Fresh air/ventilation
Clean water
Chicken feed (and all of your table scraps)
Natural lighting is good
A roost (a long straight branch, dowel or t-post will suffice)
Nesting boxes with straw (or some other material)
A floor relatively free of birdshit

*some time outside is something they will really like.

I'm sure I'm forgetting something, but this is a really good start.


----------



## Rob Nothing (Jun 24, 2016)

there are meat birds and laying birds

from the time you have them as chicks to the time they are full grown and start producing there are 3 standard setups I am familiar with

1. the box.. which is basically any topless and four-walled box structure with a heat lamp and plenty of straw. at this early stage they are sensitive to heat and cold and liable to get ill for no apparent reason and die
2. the cage on skees .. this is good for when they get a little bigger / sturdier but not big enough to lay anything or crowd the cage and look miserable. usually a low-ceiling, 6x6, floorless coop with a tarp zip tied over half of it for shade and cover. it is designed to be lightweight but heavy enough that a coyote or skunk can't push up under it. you drag it over another 6-7 feet every day or so for fresh grass. among materials often used I've seen a mix of pvc, solid steel and or two by fours and either a cattle panel arched over for the top or just straight chicken wire all around. the door needs to be on top or big enough that you can get at the food dishes and adjust water buckets / etc.
3. the caravan .. this is a mobile coop, for the most part floorless but lined with size large chicken wire, gauged so that a large rat wouldn't be able to climb in but chicken shit can still drop out and not build up in places. one long center beam through the length of it for walking on and plenty of sticks/staves for roosting. seems to me any sized flat bed trailer would serve as a starting point, and from there tearing off baseboards and cutting out any steel railing in places it would be useful to in order to add on the rest. it is the same concept here as the cage on skees.. that with mobility and no flooring you save yourself all the hassle of forking and scraping out a ton of rotten straw every month and at the same time fertilizing the soil below.

once fully grown set a stretch of electric poultry netting out around your chicken house (not failsafe way of keeping them contained but it helps alot if/when rigging up a whole area top to bottom with wire isn't entirely necessary), opening and closing the door to the coop every day.

what else,,, they'll take to squash and other fruit or veggies otherwise going to compost but no citrus. 

also, chickens will stop laying eggs altogether under stressful conditions like scarce food or overheating due to poor shelter or hydration, and won't continue to do so again until long after things are corrected. could be months.

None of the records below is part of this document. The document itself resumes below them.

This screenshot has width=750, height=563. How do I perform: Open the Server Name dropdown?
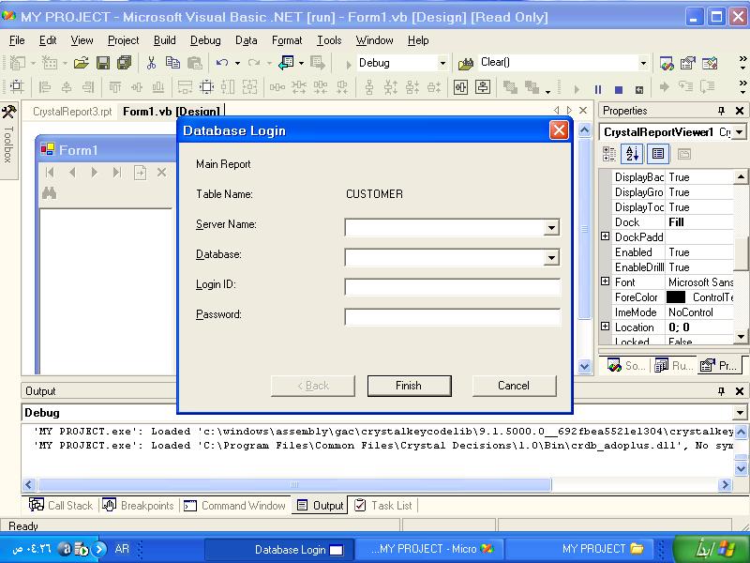coord(551,227)
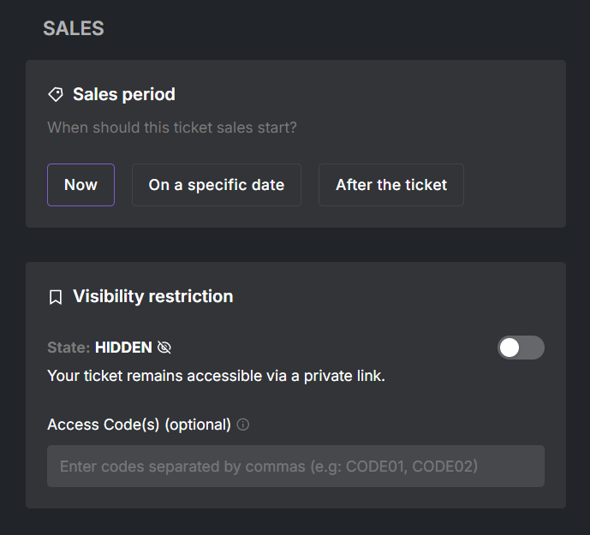The width and height of the screenshot is (590, 535).
Task: Click "When should this ticket sales start?" text
Action: pos(172,128)
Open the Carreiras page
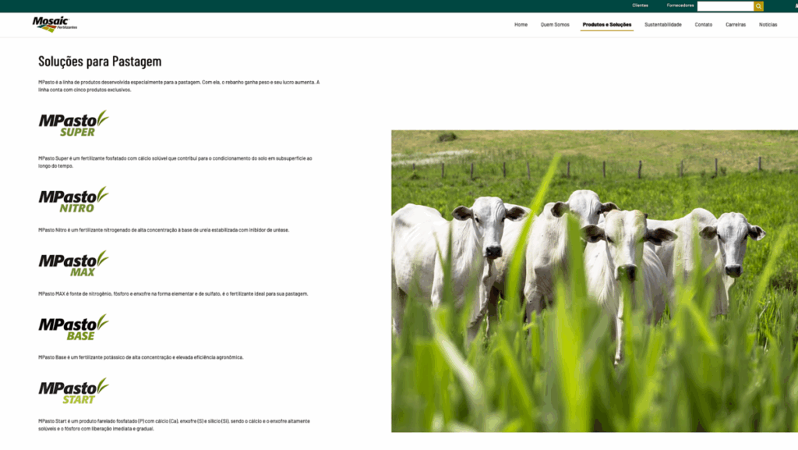This screenshot has width=798, height=450. [736, 25]
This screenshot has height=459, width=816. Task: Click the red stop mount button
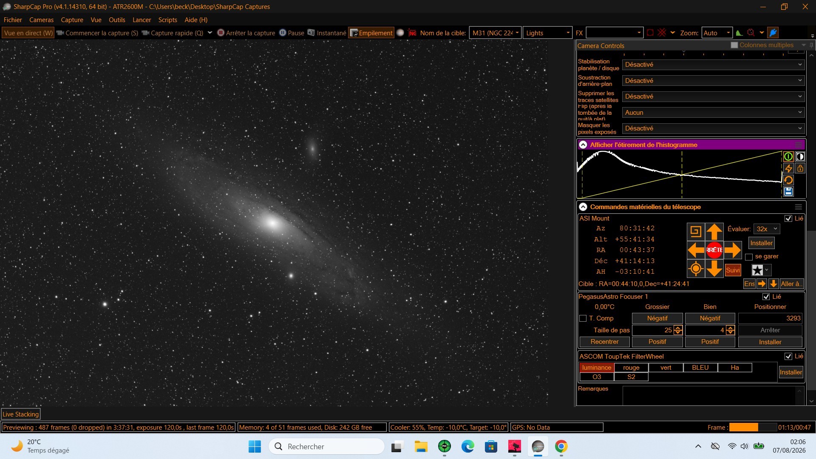(x=714, y=250)
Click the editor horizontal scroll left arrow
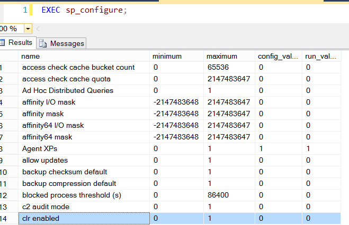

eggs will keep nearly a month without refrigeration, maybe less if left in direct sunlight but generally.. yeah


----------



## Tude (Jun 24, 2016)

My coworker has chickens - good egg layers - buff oprington, ameraucana (easter eggers) and barred rocks. She had a coop built for her but she and husband built a smaller one using pallets they tore down. Just extended their run too. She lets them free range when she's home. We went at lunch and picked up four 3 day old peeps. Little poopers! This is one of them


----------



## Kim Chee (Jun 24, 2016)

The breadth and depth of information available here is both amazing and apalling (at times).

Where else can a person go for tips on their lice or how to care for poultry?

p.s. If you do not wash the eggs, they will stay fresh much longer.


----------



## Rob Nothing (Jun 24, 2016)

pps carrying them by their two legs will not harm them!

I guess my way of showing respect for people like raging bird who have dreams and the cahones to bring them to life. not like I have much to offer but always rooting for you guys all the same.


----------



## Raging Bird (Jun 25, 2016)

Kim Chee said:


> Some people swear by barred rock or rhode island reds.
> 
> Do you prefer blue, brown or white eggs?
> 
> ...



Yeah, definitely gonna get all hens. I don't wanna deal with the noise, and also want to control the number of new chickens I have running around. 

That's _really _helpful with the list of things to do for the coop. Is the idea to build something they hang out in and never leave? Or to build something like a doghouse where they walk around the yard but go there to sleep after a long day of pecking around? In terms of size, how many feet per chicken do you think it should be?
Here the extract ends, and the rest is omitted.